CBD (40 mg/kg) mitigates the abnormal mRNA relative expression levels of specific markers of excitatory plasticity and CB1R-related signaling in the hippocampus of pTHC-exposed (2 mg/kg, GD 5–20) adolescent rat offspring. Prenatal THC exposure increased the expression levels of the NMDAR NR1 subunit and decreased the levels of NR2A and PSD95, induced an increase in mGluR5, and its scaffolding partner Homer 1 isoform, and increased CB1R and HINT1 expression levels in the hippocampus of the adolescent male rat offspring. On the contrary, a decrease in NR1 subunit, mGluR5, Homer 1 and CB1R was detected in pTHC-CBD when compared to pTHC adolescent offspring.
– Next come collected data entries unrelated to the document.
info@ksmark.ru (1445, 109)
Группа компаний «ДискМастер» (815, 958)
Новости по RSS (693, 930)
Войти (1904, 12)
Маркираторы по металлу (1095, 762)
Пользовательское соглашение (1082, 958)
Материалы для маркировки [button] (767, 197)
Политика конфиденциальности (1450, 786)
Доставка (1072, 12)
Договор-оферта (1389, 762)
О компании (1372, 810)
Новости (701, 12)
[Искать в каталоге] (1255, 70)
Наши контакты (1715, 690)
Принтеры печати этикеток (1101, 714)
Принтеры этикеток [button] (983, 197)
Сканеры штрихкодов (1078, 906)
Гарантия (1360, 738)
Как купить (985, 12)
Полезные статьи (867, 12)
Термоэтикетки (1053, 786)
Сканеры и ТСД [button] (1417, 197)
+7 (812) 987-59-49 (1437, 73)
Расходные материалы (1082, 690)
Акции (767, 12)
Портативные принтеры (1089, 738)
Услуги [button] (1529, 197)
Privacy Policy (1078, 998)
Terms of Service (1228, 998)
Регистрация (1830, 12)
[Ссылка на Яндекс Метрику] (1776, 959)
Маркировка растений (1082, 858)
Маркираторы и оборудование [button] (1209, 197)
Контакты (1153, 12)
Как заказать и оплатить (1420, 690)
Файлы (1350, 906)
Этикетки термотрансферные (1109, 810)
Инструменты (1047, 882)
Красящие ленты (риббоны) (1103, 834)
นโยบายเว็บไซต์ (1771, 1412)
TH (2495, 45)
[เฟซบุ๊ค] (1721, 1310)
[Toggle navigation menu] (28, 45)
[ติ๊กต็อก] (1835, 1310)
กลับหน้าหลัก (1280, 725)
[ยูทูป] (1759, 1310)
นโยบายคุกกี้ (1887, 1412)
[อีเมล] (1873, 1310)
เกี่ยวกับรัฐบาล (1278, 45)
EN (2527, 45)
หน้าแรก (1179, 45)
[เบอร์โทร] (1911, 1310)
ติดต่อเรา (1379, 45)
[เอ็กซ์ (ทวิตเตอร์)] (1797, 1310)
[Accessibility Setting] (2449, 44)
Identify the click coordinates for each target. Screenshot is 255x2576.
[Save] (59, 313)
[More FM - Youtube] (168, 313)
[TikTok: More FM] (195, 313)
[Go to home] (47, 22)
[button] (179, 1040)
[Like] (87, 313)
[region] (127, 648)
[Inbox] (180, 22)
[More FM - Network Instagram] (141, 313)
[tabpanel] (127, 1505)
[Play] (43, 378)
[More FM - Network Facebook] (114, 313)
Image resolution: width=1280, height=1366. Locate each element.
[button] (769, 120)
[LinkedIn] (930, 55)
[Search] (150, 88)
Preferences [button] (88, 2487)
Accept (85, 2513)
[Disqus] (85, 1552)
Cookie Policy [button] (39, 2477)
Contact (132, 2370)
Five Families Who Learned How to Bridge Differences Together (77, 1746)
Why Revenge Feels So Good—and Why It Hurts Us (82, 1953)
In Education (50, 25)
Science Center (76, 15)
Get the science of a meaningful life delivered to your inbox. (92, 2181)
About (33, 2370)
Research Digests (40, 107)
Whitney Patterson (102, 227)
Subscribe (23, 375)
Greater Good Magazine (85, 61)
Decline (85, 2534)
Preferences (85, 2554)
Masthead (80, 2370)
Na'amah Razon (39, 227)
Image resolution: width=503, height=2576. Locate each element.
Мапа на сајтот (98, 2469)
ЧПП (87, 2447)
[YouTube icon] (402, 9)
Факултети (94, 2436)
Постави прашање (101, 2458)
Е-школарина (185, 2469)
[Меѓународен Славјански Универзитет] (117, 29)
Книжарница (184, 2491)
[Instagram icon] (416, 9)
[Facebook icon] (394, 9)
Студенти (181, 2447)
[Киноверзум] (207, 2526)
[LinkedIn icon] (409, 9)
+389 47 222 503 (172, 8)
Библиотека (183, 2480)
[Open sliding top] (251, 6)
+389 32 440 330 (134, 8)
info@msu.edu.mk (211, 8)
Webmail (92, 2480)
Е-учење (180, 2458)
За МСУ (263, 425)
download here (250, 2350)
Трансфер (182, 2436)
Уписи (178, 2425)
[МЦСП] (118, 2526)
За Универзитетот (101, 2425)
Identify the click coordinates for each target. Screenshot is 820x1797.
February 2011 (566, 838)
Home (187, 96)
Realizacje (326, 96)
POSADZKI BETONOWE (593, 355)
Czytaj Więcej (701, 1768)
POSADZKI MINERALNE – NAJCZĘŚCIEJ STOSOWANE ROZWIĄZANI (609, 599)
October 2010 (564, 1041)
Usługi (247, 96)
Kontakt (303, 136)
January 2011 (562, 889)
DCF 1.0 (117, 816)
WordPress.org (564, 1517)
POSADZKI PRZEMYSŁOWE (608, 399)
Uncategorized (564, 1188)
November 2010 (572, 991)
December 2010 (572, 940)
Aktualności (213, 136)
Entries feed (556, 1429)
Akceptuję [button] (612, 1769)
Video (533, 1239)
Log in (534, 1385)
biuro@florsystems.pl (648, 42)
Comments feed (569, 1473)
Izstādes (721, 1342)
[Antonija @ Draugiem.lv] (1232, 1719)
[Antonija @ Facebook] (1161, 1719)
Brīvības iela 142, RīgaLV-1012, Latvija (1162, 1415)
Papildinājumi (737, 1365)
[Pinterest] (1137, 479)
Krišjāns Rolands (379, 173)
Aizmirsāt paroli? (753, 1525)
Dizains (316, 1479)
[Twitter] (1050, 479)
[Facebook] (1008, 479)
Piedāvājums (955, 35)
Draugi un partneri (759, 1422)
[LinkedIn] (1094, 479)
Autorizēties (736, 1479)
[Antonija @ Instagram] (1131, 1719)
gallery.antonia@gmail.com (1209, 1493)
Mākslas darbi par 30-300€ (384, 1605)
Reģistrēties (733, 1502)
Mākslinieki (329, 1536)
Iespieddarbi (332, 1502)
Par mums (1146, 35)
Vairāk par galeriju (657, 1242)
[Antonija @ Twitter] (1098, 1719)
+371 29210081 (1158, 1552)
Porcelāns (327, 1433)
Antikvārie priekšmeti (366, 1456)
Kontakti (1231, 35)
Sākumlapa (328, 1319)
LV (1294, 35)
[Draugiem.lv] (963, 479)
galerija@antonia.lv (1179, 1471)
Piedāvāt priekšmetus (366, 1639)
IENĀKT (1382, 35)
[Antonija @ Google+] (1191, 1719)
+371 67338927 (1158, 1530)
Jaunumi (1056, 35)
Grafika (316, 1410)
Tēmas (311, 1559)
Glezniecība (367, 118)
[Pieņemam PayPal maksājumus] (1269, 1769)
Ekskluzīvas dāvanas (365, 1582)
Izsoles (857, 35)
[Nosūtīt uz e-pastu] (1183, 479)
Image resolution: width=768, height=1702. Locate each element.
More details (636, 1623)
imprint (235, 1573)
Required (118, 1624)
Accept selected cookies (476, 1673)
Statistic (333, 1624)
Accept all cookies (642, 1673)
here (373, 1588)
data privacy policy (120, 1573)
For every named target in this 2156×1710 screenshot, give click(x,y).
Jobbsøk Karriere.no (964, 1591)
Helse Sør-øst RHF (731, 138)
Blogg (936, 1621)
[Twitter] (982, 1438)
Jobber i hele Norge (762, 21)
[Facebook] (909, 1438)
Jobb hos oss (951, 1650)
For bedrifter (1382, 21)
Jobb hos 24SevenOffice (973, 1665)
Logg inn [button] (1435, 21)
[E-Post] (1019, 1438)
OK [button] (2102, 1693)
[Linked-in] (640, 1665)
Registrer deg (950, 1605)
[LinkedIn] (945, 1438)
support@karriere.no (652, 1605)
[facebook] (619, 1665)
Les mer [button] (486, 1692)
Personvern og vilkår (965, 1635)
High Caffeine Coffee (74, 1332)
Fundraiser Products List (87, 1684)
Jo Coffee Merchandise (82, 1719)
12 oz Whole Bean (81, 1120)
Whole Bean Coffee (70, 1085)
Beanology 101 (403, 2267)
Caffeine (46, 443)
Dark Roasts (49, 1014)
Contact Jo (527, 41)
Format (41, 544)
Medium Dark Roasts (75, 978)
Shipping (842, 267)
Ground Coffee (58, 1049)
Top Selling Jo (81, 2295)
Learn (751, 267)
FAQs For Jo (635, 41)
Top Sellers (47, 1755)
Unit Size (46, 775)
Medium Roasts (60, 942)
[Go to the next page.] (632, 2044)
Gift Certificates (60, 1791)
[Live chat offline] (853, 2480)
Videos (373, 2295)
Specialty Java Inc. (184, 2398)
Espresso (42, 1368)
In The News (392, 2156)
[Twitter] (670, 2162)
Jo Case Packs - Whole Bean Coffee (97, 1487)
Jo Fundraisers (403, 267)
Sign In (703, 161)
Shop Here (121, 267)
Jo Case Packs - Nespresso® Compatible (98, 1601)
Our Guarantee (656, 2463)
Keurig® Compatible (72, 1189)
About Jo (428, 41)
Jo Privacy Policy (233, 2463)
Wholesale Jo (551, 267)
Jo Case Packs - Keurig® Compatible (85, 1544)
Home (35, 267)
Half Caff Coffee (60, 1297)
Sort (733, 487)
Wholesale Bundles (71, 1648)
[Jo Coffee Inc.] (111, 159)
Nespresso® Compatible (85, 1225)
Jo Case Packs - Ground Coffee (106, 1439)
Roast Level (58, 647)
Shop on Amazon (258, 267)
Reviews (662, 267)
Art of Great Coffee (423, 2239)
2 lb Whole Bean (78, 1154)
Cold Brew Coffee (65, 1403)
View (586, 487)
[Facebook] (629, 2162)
Each bar represents the mean of n = 6 rats; error bars indicate SEM.**pp < 0.01, ****pp < 0.0001, CTRL vs. pTHC; °°pp < 0.01, °°°pp < 0.001, °°°°pp < 0.0001, pTHC vs. pTHC-CBD; +pp < 0.05, ++pp < 0.01, +++pp < 0.001, ++++pp < 0.0001, pTHC-CBD vs. CTRL. CTRL, male rat offspring prenatally exposed to Veh; pTHC, male rat offspring prenatally exposed to THC; pTHC-CBD, male rat offspring prenatally exposed to THC and exposed to CBD in adolescence; NR1, ionotropic glutamate N-methyl-d-aspartate receptors (NMDARs) NR1 subunit; NR2A, NMDARs NR2A subunit; PSD95, scaffolding protein post-synaptic density-95; mGluR5, group I metabotropic glutamate receptor 5; CB1R, cannabinoid receptor type 1; HINT1, histidine triad nucleotide-binding protein 1.